= Directions =
All entries shown below must be given again word for word.

Pixel coordinate grounding data
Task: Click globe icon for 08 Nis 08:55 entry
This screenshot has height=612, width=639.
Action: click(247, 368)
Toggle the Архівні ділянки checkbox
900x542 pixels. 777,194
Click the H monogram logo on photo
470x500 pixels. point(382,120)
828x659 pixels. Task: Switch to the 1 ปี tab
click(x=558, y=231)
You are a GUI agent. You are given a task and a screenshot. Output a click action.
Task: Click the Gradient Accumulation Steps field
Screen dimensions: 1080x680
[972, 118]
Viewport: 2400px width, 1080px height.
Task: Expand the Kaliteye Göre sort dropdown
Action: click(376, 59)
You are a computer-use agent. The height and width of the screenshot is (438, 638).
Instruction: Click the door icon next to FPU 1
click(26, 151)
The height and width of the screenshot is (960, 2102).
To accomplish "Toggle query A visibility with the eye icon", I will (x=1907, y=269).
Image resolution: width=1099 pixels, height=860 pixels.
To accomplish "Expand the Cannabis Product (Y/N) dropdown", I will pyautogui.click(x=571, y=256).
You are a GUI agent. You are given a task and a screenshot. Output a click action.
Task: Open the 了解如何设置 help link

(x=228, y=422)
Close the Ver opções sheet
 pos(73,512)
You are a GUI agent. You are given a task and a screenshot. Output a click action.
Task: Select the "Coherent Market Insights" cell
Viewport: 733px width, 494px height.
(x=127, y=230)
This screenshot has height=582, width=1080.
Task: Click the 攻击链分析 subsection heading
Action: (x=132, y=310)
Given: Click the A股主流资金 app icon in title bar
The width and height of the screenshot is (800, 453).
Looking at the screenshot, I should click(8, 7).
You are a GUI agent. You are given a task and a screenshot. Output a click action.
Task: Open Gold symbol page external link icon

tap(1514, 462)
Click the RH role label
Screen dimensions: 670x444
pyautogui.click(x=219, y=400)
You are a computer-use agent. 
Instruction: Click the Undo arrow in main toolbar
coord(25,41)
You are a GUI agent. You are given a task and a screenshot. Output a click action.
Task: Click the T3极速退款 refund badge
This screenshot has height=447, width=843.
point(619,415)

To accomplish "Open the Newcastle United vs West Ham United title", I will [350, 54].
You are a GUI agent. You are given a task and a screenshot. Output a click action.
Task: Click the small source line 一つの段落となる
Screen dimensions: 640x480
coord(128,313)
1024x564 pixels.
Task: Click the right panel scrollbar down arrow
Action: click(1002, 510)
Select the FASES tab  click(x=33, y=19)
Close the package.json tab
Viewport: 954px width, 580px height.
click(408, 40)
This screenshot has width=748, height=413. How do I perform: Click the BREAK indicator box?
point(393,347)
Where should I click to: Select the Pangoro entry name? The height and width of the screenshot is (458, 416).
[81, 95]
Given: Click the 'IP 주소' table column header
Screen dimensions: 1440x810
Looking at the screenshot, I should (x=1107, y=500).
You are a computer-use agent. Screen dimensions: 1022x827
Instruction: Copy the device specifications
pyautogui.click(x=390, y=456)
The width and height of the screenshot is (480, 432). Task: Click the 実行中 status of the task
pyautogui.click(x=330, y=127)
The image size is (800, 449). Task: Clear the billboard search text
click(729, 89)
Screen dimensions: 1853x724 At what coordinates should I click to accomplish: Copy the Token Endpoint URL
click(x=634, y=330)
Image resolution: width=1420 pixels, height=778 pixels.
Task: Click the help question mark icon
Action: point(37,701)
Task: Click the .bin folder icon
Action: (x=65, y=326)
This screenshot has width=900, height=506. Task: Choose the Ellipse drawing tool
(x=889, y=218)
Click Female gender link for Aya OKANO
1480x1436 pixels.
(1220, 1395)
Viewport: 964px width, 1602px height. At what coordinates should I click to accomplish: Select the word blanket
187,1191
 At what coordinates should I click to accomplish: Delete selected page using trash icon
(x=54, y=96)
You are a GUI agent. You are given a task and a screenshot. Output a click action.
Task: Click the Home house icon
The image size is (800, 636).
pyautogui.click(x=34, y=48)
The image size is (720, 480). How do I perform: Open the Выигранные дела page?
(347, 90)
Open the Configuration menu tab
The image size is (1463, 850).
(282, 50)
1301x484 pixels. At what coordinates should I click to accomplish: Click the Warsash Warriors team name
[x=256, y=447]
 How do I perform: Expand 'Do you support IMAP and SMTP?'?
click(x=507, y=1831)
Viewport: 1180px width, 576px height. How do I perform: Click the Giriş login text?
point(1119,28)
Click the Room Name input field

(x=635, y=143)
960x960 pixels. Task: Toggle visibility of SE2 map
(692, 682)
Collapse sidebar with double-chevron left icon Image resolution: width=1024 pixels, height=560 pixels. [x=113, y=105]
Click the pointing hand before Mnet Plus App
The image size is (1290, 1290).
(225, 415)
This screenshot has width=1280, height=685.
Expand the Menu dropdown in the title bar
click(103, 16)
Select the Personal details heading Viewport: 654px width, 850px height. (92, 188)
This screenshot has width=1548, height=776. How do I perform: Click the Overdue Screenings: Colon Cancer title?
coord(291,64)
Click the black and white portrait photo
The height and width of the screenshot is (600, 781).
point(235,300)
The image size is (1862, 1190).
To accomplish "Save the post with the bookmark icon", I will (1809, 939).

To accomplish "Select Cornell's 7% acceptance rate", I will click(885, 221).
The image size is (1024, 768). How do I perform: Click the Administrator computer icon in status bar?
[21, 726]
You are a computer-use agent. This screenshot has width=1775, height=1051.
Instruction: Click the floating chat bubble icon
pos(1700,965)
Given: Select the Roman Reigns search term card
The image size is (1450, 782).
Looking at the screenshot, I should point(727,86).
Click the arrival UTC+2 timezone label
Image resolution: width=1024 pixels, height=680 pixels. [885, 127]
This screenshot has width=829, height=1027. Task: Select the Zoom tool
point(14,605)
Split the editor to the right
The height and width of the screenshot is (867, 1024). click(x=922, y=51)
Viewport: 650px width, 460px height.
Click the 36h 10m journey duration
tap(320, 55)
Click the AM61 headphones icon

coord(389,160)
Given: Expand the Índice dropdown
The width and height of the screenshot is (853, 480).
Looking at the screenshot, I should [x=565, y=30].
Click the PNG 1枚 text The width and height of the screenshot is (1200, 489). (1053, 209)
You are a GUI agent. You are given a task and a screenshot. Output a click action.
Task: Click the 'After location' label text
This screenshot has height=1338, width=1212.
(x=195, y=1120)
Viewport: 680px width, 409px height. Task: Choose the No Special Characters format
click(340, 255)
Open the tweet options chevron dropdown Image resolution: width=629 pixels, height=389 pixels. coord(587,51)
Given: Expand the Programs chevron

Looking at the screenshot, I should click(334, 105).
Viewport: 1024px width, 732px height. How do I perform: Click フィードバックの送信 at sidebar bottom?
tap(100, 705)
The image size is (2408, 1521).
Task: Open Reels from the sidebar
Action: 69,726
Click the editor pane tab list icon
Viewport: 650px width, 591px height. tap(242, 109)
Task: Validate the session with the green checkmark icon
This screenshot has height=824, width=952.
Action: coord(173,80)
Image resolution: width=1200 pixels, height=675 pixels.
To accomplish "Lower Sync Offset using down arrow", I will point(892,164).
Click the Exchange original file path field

= Answer section =
Task: Click globe icon for 08 Nis 08:55 entry
This screenshot has height=612, width=639.
Action: click(247, 368)
Toggle the Архівні ділянки checkbox
900x542 pixels. 777,194
Click the H monogram logo on photo
470x500 pixels. point(382,120)
828x659 pixels. Task: Switch to the 1 ปี tab
click(x=558, y=231)
You are a GUI agent. You are given a task and a screenshot. Output a click action.
Task: Click the Gradient Accumulation Steps field
Screen dimensions: 1080x680
[972, 118]
Viewport: 2400px width, 1080px height.
Task: Expand the Kaliteye Göre sort dropdown
Action: click(376, 59)
You are a computer-use agent. The height and width of the screenshot is (438, 638).
Instruction: Click the door icon next to FPU 1
click(26, 151)
The height and width of the screenshot is (960, 2102).
To accomplish "Toggle query A visibility with the eye icon", I will (x=1907, y=269).
Image resolution: width=1099 pixels, height=860 pixels.
To accomplish "Expand the Cannabis Product (Y/N) dropdown", I will pyautogui.click(x=571, y=256).
You are a GUI agent. You are given a task and a screenshot. Output a click action.
Task: Open the 了解如何设置 help link

(x=228, y=422)
Close the Ver opções sheet
 pos(73,512)
You are a GUI agent. You are given a task and a screenshot. Output a click action.
Task: Select the "Coherent Market Insights" cell
Viewport: 733px width, 494px height.
(x=127, y=230)
This screenshot has height=582, width=1080.
Task: Click the 攻击链分析 subsection heading
Action: (x=132, y=310)
Given: Click the A股主流资金 app icon in title bar
The width and height of the screenshot is (800, 453).
Looking at the screenshot, I should click(8, 7).
You are a GUI agent. You are given a task and a screenshot. Output a click action.
Task: Open Gold symbol page external link icon

tap(1514, 462)
Click the RH role label
Screen dimensions: 670x444
pyautogui.click(x=219, y=400)
You are a computer-use agent. 
Instruction: Click the Undo arrow in main toolbar
coord(25,41)
You are a GUI agent. You are given a task and a screenshot. Output a click action.
Task: Click the T3极速退款 refund badge
This screenshot has height=447, width=843.
point(619,415)

To accomplish "Open the Newcastle United vs West Ham United title", I will [350, 54].
You are a GUI agent. You are given a task and a screenshot. Output a click action.
Task: Click the small source line 一つの段落となる
Screen dimensions: 640x480
coord(128,313)
1024x564 pixels.
Task: Click the right panel scrollbar down arrow
Action: click(1002, 510)
Select the FASES tab  click(x=33, y=19)
Close the package.json tab
Viewport: 954px width, 580px height.
click(408, 40)
This screenshot has width=748, height=413. How do I perform: Click the BREAK indicator box?
point(393,347)
Where should I click to: Select the Pangoro entry name? The height and width of the screenshot is (458, 416).
[81, 95]
Given: Click the 'IP 주소' table column header
Screen dimensions: 1440x810
Looking at the screenshot, I should (x=1107, y=500).
You are a computer-use agent. Screen dimensions: 1022x827
Instruction: Copy the device specifications
pyautogui.click(x=390, y=456)
The width and height of the screenshot is (480, 432). Task: Click the 実行中 status of the task
pyautogui.click(x=330, y=127)
The image size is (800, 449). Task: Clear the billboard search text
click(729, 89)
Screen dimensions: 1853x724 At what coordinates should I click to accomplish: Copy the Token Endpoint URL
click(x=634, y=330)
Image resolution: width=1420 pixels, height=778 pixels.
Task: Click the help question mark icon
Action: point(37,701)
Task: Click the .bin folder icon
Action: (x=65, y=326)
This screenshot has width=900, height=506. Task: Choose the Ellipse drawing tool
(x=889, y=218)
Click Female gender link for Aya OKANO
1480x1436 pixels.
(1220, 1395)
Viewport: 964px width, 1602px height. At what coordinates should I click to accomplish: Select the word blanket
187,1191
 At what coordinates should I click to accomplish: Delete selected page using trash icon
(x=54, y=96)
You are a GUI agent. You are given a task and a screenshot. Output a click action.
Task: Click the Home house icon
The image size is (800, 636).
pyautogui.click(x=34, y=48)
The image size is (720, 480). How do I perform: Open the Выигранные дела page?
(347, 90)
Open the Configuration menu tab
The image size is (1463, 850).
(282, 50)
1301x484 pixels. At what coordinates should I click to accomplish: Click the Warsash Warriors team name
[x=256, y=447]
 How do I perform: Expand 'Do you support IMAP and SMTP?'?
click(x=507, y=1831)
Viewport: 1180px width, 576px height. How do I perform: Click the Giriş login text?
point(1119,28)
Click the Room Name input field

(x=635, y=143)
960x960 pixels. Task: Toggle visibility of SE2 map
(692, 682)
Collapse sidebar with double-chevron left icon Image resolution: width=1024 pixels, height=560 pixels. [x=113, y=105]
Click the pointing hand before Mnet Plus App
The image size is (1290, 1290).
(225, 415)
This screenshot has width=1280, height=685.
Expand the Menu dropdown in the title bar
click(103, 16)
Select the Personal details heading Viewport: 654px width, 850px height. (92, 188)
This screenshot has width=1548, height=776. How do I perform: Click the Overdue Screenings: Colon Cancer title?
coord(291,64)
Click the black and white portrait photo
The height and width of the screenshot is (600, 781).
point(235,300)
The image size is (1862, 1190).
To accomplish "Save the post with the bookmark icon", I will (1809, 939).

To accomplish "Select Cornell's 7% acceptance rate", I will click(885, 221).
The image size is (1024, 768). How do I perform: Click the Administrator computer icon in status bar?
[21, 726]
You are a computer-use agent. This screenshot has width=1775, height=1051.
Instruction: Click the floating chat bubble icon
pos(1700,965)
Given: Select the Roman Reigns search term card
The image size is (1450, 782).
Looking at the screenshot, I should point(727,86).
Click the arrival UTC+2 timezone label
Image resolution: width=1024 pixels, height=680 pixels. [885, 127]
This screenshot has width=829, height=1027. Task: Select the Zoom tool
point(14,605)
Split the editor to the right
The height and width of the screenshot is (867, 1024). click(x=922, y=51)
Viewport: 650px width, 460px height.
Click the 36h 10m journey duration
tap(320, 55)
Click the AM61 headphones icon

coord(389,160)
Given: Expand the Índice dropdown
The width and height of the screenshot is (853, 480).
Looking at the screenshot, I should [x=565, y=30].
Click the PNG 1枚 text The width and height of the screenshot is (1200, 489). (1053, 209)
You are a GUI agent. You are given a task and a screenshot. Output a click action.
Task: Click the 'After location' label text
This screenshot has height=1338, width=1212.
(x=195, y=1120)
Viewport: 680px width, 409px height. Task: Choose the No Special Characters format
click(340, 255)
Open the tweet options chevron dropdown Image resolution: width=629 pixels, height=389 pixels. coord(587,51)
Given: Expand the Programs chevron

Looking at the screenshot, I should click(334, 105).
Viewport: 1024px width, 732px height. How do I perform: Click フィードバックの送信 at sidebar bottom?
tap(100, 705)
The image size is (2408, 1521).
Task: Open Reels from the sidebar
Action: 69,726
Click the editor pane tab list icon
Viewport: 650px width, 591px height. tap(242, 109)
Task: Validate the session with the green checkmark icon
This screenshot has height=824, width=952.
Action: coord(173,80)
Image resolution: width=1200 pixels, height=675 pixels.
To accomplish "Lower Sync Offset using down arrow", I will point(892,164).
Click the Exchange original file path field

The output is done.